Comparative biodistribution and radioimmunotherapy of monoclonal antibody rs7 and its f(ab′) 2 in nude mice bearing human tumor xenografts

Background . RS7 is a murine monoclonal antibody immunoglobulin G 1 with pancarcinoma reactivity, which was raised against human squamous cell carcinoma of the lung. To optimize the use of monoclonal antibody RS7 as a carrier of radionuclides for tumor targeting and therapeutic applications, whole RS7 immunoglobulin G and its F(ab′) 2 fragment were radiolabeled, and their biodistribution and effectiveness as radioimmunotherapeutic agents in nude mice bearing established human tumor xenografts were evaluated. The contributions of the tumor model, monoclonal antibody form (fragment vs. intact), radioisotope ( 131 I, 111 In, 90 Y, and 188 Re), and antigen target were evaluated. Methods . Cumulative absorbed radiation doses were calculated from biodistribution data, and doses were normalized to blood to estimate expected relative toxicities.

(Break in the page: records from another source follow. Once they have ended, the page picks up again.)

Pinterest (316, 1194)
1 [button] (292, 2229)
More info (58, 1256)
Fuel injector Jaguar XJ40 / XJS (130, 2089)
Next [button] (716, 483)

Two tumor models expressing different levels of RS7‐antigen were studied: ME180, a cervical carcinoma cell line, and Calu‐3, an adenocarcinoma of the lung cell line. In addition, the therapeutic effectiveness of 131 I‐RS7‐F(ab′) 2 was compared to that of 131 I‐RS7‐IgG. Results and Conclusions . Doses delivered to tumor (normalized to blood) calculated for 131 I‐RS7‐F(ab′) 2 and 90 Y‐RS7‐IgG were 4.7 times and 1.8 times greater, respectively, than 13 I‐RS7‐IgG, and therefore would be expected to yield greater therapeutic efficacy when equitoxic doses are administered. This expectation was confirmed in the radioimmunotherapy study with 131 I‐RS7‐F(ab′) 2 . At equivalent absorbed dose to tumor, 131 I‐RS7‐F(ab′) 2 was found to effect a slightly longer suppression of tumor growth than the intact 131 I‐RS7 IgG, and a 50% dose escalation yielded tumor regression for a prolonged period with the fragment, whereas a similar 50% dose escalation with 131 I‐RS7‐IgG could not be tolerated. Cancer 1994; 73:816–23.